Write a function to convert from normal numbers to Roman Numerals.

The Romans were a clever bunch. They conquered most of Europe and ruled it for hundreds of years. They invented concrete and straight roads and even bikinis. One thing they never discovered though was the number zero. This made writing and dating extensive histories of their exploits slightly more challenging, but the system of numbers they came up with is still in use today.
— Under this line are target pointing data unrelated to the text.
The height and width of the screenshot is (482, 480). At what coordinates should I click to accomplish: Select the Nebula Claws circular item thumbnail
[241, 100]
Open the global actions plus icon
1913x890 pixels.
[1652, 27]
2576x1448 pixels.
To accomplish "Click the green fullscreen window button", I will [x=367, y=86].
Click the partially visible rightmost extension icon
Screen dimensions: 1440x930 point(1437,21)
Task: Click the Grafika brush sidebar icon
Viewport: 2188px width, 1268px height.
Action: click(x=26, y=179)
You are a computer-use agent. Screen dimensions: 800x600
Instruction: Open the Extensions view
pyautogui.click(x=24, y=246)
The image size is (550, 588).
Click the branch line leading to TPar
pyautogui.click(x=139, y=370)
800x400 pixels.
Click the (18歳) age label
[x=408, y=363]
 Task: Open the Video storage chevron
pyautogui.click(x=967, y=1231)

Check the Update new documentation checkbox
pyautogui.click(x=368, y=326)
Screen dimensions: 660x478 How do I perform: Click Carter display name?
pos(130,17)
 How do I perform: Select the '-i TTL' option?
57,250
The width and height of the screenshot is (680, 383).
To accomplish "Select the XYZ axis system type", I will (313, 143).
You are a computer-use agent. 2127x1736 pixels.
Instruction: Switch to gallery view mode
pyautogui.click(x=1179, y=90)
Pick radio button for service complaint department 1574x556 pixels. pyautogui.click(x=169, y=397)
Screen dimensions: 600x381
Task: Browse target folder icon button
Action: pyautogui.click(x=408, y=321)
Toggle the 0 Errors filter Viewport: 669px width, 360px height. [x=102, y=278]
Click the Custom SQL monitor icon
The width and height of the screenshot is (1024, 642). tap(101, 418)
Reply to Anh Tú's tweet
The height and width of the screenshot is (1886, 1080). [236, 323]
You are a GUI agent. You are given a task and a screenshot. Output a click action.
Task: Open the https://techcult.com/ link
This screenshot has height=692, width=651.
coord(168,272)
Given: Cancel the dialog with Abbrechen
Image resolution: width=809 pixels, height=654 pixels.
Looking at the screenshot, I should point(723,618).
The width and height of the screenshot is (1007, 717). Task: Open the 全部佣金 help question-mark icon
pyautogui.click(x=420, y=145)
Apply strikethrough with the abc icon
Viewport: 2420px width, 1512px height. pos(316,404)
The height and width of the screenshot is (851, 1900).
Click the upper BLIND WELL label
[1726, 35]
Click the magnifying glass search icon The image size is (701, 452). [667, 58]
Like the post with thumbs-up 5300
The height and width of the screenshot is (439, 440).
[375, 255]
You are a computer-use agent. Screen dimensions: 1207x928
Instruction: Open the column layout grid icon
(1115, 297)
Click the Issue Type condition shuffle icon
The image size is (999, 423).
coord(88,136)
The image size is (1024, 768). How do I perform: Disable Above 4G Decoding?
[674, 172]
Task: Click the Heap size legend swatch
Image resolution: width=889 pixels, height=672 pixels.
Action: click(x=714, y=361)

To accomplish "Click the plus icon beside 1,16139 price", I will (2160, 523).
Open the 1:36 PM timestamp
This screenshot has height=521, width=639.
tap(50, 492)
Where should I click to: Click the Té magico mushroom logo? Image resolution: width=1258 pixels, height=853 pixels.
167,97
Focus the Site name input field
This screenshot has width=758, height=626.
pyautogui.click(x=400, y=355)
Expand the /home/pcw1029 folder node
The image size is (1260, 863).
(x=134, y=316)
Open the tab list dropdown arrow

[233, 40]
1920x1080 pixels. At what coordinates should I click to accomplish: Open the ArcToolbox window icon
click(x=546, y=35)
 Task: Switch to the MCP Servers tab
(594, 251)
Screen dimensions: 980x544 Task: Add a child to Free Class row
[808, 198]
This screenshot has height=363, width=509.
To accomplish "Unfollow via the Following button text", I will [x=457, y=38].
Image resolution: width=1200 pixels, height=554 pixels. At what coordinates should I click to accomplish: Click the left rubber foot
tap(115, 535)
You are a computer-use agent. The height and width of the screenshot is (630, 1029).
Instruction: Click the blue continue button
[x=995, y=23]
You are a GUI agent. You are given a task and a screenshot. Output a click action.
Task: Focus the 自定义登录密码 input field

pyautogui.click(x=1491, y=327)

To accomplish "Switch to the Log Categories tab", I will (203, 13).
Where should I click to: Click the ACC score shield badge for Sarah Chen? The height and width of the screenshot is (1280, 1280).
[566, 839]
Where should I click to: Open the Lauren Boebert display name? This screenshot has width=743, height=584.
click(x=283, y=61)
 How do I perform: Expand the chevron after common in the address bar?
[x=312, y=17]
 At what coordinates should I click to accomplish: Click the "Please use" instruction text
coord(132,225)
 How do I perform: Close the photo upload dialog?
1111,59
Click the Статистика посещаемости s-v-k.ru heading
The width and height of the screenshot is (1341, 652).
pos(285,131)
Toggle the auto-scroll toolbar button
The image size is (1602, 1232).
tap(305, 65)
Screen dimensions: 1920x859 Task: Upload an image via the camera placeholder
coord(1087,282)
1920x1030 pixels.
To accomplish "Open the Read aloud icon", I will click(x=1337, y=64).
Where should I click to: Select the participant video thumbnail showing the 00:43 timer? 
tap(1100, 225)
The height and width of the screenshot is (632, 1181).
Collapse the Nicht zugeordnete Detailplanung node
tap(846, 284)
For example the BBC uses Roman numerals to date their programmes.

The Romans wrote numbers using letters - I, V, X, L, C, D, M. (notice these letters have lots of straight lines and are hence easy to hack into stone tablets).

```
1 => I
10 => X
7 => VII
```

There is no need to be able to convert numbers larger than about 3000. (The Romans themselves didn't tend to go any higher)

Wikipedia says: Modern Roman numerals ... are written by expressing each digit separately starting with the left most digit and skipping any digit with a value of zero.

To see this in practice, consider the example of 1990.

In Roman numerals 1990 is MCMXC:

1000=M 900=CM 90=XC

2008 is written as MMVIII:

2000=MM 8=VIII

See also: http://www.novaroma.org/via_romana/numbers.html

For installation and learning resources, refer to the Ruby resources page.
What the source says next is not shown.